Awionetka spadła w Warszawie. Zawiódł silnik?
Awionetka, która rozbiła się na warszawskim lotnisku Bemowo, doznała awarii silnika. Powiedział o tym IAR Gromosław Czempiński, który był świadkiem wypadku.
2012-05-01, 18:20
Posłuchaj
Były szef Urzędu Ochrony Państwa wyjaśnił, że zawiódł silnik maszyny, która wykonywała lot szkolny. Pilot podjął słuszną decyzję, aby lądować, ale na małej wysokości silnik przerwał pracę i pilot miał ograniczone możliwości działania. Gdy skręcił, aby uniknąć zderzenia z budynkami, zabrakło prędkości i wysokości i samolot runął na ziemię. Pilot prawdopodobnie nie zdążył wyłączyć iskrowników i maszyna spłonęła. Zginęły dwie osoby.

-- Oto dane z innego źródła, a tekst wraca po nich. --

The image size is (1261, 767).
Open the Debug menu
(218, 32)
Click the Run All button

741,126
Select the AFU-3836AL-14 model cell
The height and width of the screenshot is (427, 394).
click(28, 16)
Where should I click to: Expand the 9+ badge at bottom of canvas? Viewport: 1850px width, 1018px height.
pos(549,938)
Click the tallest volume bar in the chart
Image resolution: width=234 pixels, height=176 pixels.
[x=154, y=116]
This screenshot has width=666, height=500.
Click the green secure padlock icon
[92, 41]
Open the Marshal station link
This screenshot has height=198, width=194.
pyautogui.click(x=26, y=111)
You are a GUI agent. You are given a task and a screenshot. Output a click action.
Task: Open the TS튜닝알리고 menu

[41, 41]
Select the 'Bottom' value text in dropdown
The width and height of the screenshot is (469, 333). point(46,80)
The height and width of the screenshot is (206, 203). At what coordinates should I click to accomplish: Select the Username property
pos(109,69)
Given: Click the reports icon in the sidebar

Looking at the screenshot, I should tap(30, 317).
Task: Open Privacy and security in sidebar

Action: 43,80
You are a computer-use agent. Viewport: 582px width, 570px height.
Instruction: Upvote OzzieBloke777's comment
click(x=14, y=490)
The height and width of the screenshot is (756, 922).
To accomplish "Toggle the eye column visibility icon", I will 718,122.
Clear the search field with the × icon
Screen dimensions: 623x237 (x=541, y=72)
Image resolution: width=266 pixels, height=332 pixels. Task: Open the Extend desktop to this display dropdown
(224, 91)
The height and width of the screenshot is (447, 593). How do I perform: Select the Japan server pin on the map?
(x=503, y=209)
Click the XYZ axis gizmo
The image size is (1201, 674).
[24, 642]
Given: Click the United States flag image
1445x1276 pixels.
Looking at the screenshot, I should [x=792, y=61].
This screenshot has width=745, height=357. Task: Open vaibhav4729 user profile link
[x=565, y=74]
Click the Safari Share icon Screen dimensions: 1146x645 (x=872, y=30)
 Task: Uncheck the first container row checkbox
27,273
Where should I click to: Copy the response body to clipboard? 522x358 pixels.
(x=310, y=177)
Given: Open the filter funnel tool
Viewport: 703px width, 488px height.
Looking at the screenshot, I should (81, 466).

Gromosław Czempiński powiedział, że główne przyczyny wypadków lotniczych to zły stan samolotów, złe wyszkolenie pilotów i popełniane przez nich błędy. Dodał, że w Polsce w użyciu są często dość stare i zużyte samoloty. Pilotów jest coraz więcej, ale nie zawsze są oni dostatecznie wyszkoleni. Wychodzi to na jaw w nietypowych sytuacjach podczas lotów. Do wypadków najczęściej dochodzi przy startach i lądowaniach, a ich przyczyną jest zła ocena sytuacji, zlekceważenie warunków pogodowych i niepogłębiona znajomość sprzętu.